The first satellite of the Formosat-8 system was to be launched into space at 2:18am (Taiwan time) today from the Vanderbilt Space Force Base in California, the Taiwan Space Agency (TASA) said yesterday, adding that people could watch simulcasts of the satellite launch via the Facebook pages of TASA, and the National Science and Technology Council, as well as TASA’s YouTube channel.
Formosat-8 is the nation’s first self-made optical remote sensing satellite constellation, consisting of six satellites with a native resolution of 1m and two with native resolution of less than 1m.
The first satellite of the constellation, named Chi Po-lin (齊柏林衛星) by President William Lai (賴清德), has 84 percent of its components made domestically.
Photo courtesy of the National Science and Technology Council.
Prior to yesterday, the launch of the first satellite had been delayed four times, the agency said.
The National Science and Technology Council said the satellite was to be carried into space via SpaceX’s Falcon 9 Transporter-15 rocket.
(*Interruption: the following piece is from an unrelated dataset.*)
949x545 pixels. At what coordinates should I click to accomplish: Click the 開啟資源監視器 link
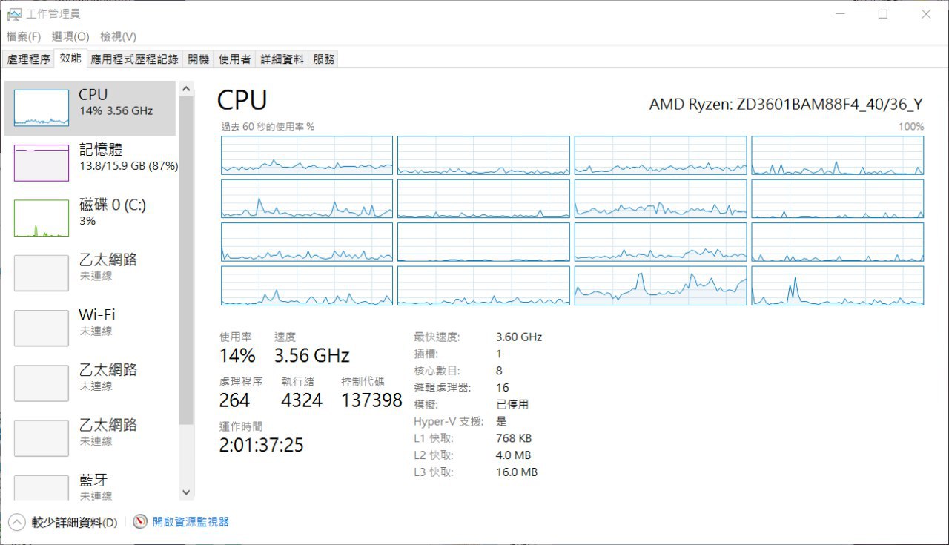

In addition to the satellite, the rocket’s payload includes five CubeSats made by Taiwanese start-up companies and university researchers, the council said.
The rocket was scheduled to jettison its payload fairing about three minutes after launch, the council said.
The rocket would deploy five CubeSats into a 510km orbit 54 minutes after launch, it added.
The satellite is expected to separate from the rocket 140 minutes after launch, entering a 561km sun-synchronous orbit to carry out an Earth-observation optical remote sensing mission, the council said.
The Chi Po-lin satellite also carries a dual-band ionospheric transient imager and an electron temperature and density probe — developed by a research team led by National Cheng Kung University physics professor Chen Bing-chih (陳炳志) — to conduct ionospheric observations, as well as research on the origins and triggering mechanisms of ground-based gamma-ray flashes, the council said.
“We hope that this mission would demonstrate multiple technologies independently developed by Taiwan, including satellite high-frequency communication, inter-satellite communication, smart remote sensing, electric propulsion, deployment mechanisms, and deorbit control functions,” the council said.
Full deployment of the constellation is expected by 2031.